A uniformed black doorman asked Carella who he was here to see, please, and Carella showed him his shield and gave him Morgenstern’s
name. The doorman buzzed upstairs, announced Carella, and then told him he could go right up, it was Penthouse C, elevator
just to the right there. A uniformed black maid opened the door for Carella and told him that Mr. Morgenstern was in the breakfast
room, would he care to follow her, please? He followed her through a sumptuously decorated apartment with windows facing the
park everywhere.
Marvin Morgenstern was sitting in a bay window streaming midmorning sunlight, wearing a blue silk robe with a blue silk collar
and a blue silk sash. Silk pajamas of a paler blue hue showed below the hem of the robe and in the open V of its front. He
was munching on a piece of toast as the maid led Carella into the room. “Hello,” he said, “nice to see you,” and then rose
and wiped either butter or jelly from his hand, and offered it to Carella. They shook hands, and then Morgenstern said, “Sit
down, sit down. Have some coffee. Some toast? Ellie, bring some hot toast and another cup. You want some orange juice? Ellie,
bring him a glass of juice, too. Sit down. Please.”
Carella sat.
He’d had breakfast at eight this morning, and it was now a little past ten. Morgenstern hadn’t yet shaved, but he’d combed
the sleep out of his hair, sweeping it back from his forehead without a part. He had shaggy black brows to match the hair,
though the hair was so black it looked dyed. Maybe the brows were dyed, too. Narrow thin-lipped mouth, bright blue eyes, mouth
and eyes seeming to join in secret amusement, though Carella could find nothing funny about assault.

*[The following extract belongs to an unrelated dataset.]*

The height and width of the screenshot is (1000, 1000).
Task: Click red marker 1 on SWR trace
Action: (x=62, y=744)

“So do you know who did it yet?” Morgenstern asked.
“Do you?” Carella said.
“Who knows, the bedbugs in this city? What ideas do you have?”
“We’re still investigating,” Carella said vaguely.

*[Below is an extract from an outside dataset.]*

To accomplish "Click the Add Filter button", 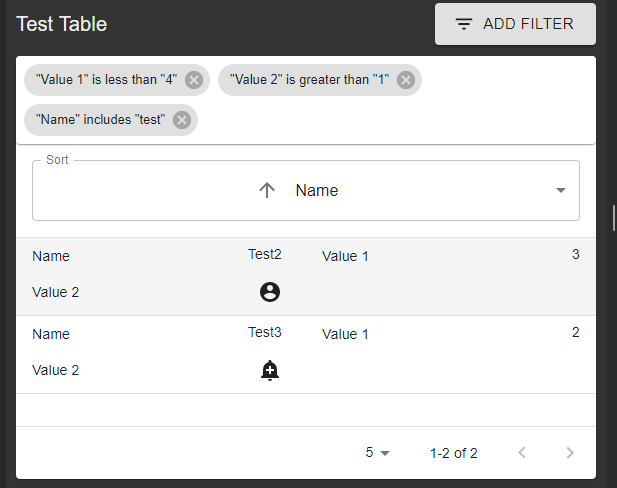I will pyautogui.click(x=515, y=24).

“Is that why you’re here?”
“Yes.”
“You think
I
did it?” Morgenstern said, and burst out laughing.
“Did you?”
“I’m sixty-seven years old,” he said, his laughter subsiding. “I had a triple bypass three years ago, my knee from when I
had the cartilage removed twenty years ago is finally beginning to tell me when it’s going to rain, and you think I stabbed
my own star in an alley? Have a heart, willya? Ah, here’s Ellie,” he said. “Fresh coffee, too, terrific. Just set it down,
Ellie. Thank you.”
The maid put down a tray bearing a teaspoon, a fork, a knife, a napkin, a glass of orange juice, an empty cup and saucer,
a rack of toast, and a fresh pot of coffee. Carella guessed she was no older than twenty-three, a pretty woman with sloe eyes
and
a cafe au lait
complexion. He guessed Haitian only because so many of the new black immigrants
were
Haitian. Without uttering a word, she left the room again.

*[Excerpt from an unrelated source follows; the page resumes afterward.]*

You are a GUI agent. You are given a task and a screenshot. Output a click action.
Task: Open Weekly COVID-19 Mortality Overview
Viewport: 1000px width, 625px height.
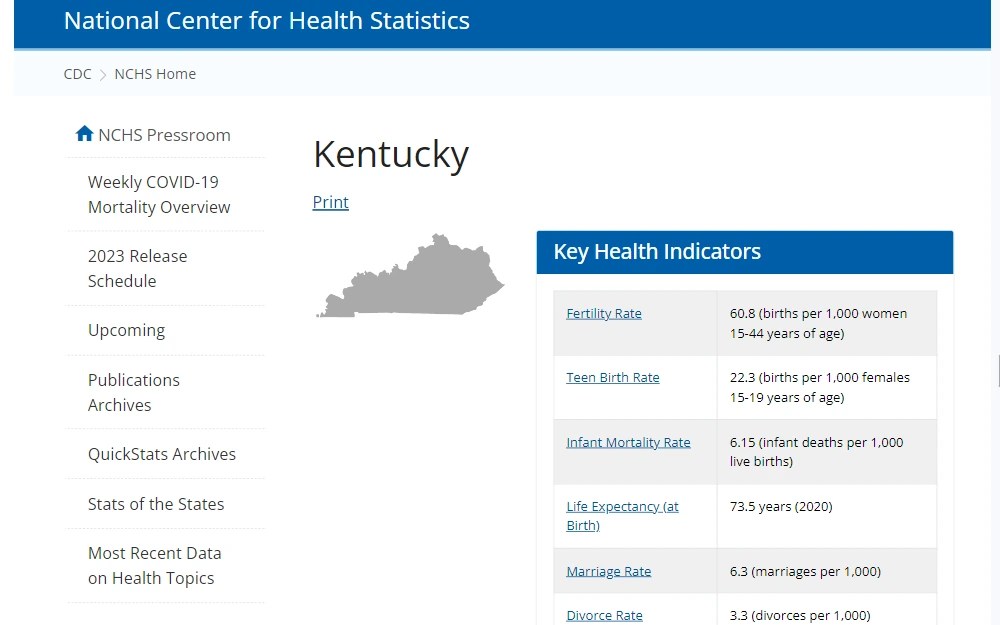(158, 194)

Morgenstern poured coffee, passed the cream pitcher and the sugar bowl. Carella drank his orange juice, and then reached for
a piece of toast. He buttered it and put strawberry jam on it, and then bit into it. The bread was fresh and the toast was
crunchy and still warm. The coffee was good and strong, too. He made himself at home.
“So tell me about the theater business,” he said.
“You want to know if it was worth my while stabbing her, right?” Morgenstern said.
He still seemed secretly amused by all this.
“Something like that,” Carella said.
“Like what do I stand to gain now that my star has been stabbed and everybody in town knows the name of my play,” he said,
and this time he smiled openly, never mind any secrets.
“
And
the date it’s going to open,” Carella said.